* What you will do: Arrange the entries as a Markdown table with the columns Row and Line, numbering each line and leaving out blank lines. Begin at the line that has "Viewport: 1008px width, 1180px", and stop after the line that has "Looking at the screenshot, I should tap(552, 335).".

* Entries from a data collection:
* Start *
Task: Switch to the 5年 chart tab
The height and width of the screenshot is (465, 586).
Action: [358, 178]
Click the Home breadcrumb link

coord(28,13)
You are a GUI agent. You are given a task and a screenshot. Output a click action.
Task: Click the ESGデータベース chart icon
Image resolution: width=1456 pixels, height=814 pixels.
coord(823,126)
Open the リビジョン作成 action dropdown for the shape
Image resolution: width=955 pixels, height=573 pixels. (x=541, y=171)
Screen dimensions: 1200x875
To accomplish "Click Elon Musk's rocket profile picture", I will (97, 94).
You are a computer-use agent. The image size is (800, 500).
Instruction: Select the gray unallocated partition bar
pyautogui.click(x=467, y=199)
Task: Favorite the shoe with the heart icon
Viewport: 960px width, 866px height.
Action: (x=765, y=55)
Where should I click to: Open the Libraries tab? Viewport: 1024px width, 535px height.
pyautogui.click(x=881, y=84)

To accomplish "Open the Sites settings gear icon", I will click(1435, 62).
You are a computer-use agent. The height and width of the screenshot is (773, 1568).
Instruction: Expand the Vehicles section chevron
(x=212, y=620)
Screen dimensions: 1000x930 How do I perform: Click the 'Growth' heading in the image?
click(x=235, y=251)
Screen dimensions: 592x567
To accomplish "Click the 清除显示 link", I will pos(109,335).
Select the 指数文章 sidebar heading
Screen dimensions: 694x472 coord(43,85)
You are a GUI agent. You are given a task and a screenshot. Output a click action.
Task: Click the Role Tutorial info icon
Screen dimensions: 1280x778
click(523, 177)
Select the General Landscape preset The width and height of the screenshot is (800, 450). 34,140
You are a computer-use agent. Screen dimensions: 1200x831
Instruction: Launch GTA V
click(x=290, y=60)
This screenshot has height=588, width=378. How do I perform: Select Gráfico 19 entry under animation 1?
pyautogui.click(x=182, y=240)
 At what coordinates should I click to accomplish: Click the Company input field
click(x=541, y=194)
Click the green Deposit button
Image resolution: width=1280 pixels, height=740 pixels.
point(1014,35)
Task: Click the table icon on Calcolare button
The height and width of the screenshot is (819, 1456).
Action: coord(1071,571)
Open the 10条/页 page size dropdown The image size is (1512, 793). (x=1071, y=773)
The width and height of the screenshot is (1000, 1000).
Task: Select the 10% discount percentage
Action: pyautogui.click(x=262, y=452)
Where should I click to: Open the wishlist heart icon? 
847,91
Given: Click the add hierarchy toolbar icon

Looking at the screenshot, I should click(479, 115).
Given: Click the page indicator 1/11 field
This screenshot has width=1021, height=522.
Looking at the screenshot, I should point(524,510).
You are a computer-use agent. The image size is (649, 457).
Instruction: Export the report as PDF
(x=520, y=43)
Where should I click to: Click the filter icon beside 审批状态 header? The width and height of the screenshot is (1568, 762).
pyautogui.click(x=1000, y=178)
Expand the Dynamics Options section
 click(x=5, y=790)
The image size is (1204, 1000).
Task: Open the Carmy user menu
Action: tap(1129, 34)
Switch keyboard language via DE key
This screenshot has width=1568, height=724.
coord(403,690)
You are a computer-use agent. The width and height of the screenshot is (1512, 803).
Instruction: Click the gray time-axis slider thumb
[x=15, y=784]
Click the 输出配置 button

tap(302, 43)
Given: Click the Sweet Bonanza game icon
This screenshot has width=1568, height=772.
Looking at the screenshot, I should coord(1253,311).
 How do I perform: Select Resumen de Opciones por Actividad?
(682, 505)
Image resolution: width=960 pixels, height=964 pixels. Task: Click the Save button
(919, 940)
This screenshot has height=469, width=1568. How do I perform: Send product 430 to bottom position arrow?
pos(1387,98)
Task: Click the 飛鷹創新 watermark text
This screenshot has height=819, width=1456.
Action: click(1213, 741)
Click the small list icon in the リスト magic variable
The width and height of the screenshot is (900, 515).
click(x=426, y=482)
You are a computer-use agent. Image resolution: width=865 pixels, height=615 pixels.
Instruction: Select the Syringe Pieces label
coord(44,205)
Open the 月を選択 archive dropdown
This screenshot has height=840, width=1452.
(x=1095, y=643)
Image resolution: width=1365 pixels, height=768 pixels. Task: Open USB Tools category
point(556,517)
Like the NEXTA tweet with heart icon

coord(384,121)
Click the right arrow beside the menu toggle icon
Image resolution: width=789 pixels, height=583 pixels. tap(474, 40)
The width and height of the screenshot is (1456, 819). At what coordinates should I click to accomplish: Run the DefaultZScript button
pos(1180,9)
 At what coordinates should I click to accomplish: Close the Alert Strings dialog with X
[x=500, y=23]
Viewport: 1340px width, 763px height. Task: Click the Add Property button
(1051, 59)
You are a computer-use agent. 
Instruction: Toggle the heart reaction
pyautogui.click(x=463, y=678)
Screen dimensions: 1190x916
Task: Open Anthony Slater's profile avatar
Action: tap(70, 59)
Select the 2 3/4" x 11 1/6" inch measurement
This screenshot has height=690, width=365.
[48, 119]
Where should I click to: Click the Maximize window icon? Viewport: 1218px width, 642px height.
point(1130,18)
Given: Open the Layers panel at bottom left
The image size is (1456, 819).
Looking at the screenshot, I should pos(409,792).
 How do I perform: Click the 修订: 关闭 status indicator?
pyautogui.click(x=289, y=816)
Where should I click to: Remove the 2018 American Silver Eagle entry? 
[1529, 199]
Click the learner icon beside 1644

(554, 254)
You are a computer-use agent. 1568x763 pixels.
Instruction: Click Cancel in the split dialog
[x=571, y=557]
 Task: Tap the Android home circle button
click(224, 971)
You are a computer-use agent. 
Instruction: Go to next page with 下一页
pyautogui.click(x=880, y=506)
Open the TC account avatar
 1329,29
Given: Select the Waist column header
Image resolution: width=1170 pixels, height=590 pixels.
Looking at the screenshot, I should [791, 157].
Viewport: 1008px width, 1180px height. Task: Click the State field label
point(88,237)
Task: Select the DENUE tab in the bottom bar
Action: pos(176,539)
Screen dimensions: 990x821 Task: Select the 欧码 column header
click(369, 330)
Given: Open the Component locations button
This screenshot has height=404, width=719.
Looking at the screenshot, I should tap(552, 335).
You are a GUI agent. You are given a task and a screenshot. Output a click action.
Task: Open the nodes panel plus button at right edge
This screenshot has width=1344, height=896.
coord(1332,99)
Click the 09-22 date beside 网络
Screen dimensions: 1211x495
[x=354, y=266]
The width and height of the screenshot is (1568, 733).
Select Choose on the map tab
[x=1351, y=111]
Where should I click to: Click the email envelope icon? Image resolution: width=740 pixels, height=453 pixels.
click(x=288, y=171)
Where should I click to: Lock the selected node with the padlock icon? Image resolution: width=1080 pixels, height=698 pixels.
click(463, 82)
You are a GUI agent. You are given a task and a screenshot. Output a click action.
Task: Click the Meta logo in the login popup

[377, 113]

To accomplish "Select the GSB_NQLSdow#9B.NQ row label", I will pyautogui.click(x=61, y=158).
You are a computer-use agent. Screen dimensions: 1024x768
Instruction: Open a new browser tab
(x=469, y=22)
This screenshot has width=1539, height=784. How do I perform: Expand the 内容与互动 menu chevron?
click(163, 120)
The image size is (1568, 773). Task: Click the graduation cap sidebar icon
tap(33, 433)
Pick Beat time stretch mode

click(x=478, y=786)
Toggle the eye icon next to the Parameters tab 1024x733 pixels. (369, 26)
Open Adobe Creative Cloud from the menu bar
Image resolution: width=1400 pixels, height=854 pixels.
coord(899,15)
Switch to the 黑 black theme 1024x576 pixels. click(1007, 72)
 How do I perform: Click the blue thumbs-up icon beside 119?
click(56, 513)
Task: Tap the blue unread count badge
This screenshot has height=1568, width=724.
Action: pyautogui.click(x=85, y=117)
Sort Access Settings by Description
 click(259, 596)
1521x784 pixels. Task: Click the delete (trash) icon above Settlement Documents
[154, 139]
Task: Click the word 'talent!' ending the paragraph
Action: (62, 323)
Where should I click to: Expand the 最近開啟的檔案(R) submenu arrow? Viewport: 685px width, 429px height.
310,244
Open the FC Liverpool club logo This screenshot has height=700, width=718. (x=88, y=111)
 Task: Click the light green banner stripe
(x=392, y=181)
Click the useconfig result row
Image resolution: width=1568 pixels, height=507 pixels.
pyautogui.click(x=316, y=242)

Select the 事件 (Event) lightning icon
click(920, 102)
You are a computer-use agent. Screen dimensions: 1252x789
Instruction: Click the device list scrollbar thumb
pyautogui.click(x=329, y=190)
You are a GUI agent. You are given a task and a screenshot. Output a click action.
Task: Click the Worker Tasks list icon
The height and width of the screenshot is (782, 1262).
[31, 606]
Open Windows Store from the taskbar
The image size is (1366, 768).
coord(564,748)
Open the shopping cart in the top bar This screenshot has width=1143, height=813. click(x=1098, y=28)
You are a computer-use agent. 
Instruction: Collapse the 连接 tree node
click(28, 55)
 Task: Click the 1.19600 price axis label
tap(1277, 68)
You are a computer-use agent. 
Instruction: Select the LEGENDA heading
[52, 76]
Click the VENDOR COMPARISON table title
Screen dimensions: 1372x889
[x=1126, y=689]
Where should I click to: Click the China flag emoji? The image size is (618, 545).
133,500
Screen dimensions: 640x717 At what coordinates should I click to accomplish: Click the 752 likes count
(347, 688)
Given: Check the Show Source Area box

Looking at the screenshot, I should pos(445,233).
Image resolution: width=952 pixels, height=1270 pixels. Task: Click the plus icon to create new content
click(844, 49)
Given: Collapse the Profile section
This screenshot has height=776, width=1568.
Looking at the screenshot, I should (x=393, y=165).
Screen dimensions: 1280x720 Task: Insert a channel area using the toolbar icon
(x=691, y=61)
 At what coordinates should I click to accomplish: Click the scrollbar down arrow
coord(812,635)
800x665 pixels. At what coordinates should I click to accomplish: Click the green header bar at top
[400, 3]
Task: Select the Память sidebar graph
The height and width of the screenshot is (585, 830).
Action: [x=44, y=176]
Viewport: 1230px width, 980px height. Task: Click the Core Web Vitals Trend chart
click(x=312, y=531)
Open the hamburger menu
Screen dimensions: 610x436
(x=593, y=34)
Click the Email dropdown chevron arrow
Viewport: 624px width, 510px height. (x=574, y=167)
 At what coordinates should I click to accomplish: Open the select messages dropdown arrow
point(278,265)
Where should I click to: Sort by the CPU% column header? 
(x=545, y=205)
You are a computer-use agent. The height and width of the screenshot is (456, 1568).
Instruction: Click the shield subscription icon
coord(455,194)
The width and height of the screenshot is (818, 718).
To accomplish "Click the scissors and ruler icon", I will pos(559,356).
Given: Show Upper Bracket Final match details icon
* End *
* Correct answer:
| Row | Line |
|---|---|
| 1 | Viewport: 1008px width, 1180px height. Task: Click the State field label |
| 2 | point(88,237) |
| 3 | Task: Select the DENUE tab in the bottom bar |
| 4 | Action: pos(176,539) |
| 5 | Screen dimensions: 990x821 Task: Select the 欧码 column header |
| 6 | click(369, 330) |
| 7 | Given: Open the Component locations button |
| 8 | This screenshot has height=404, width=719. |
| 9 | Looking at the screenshot, I should tap(552, 335). |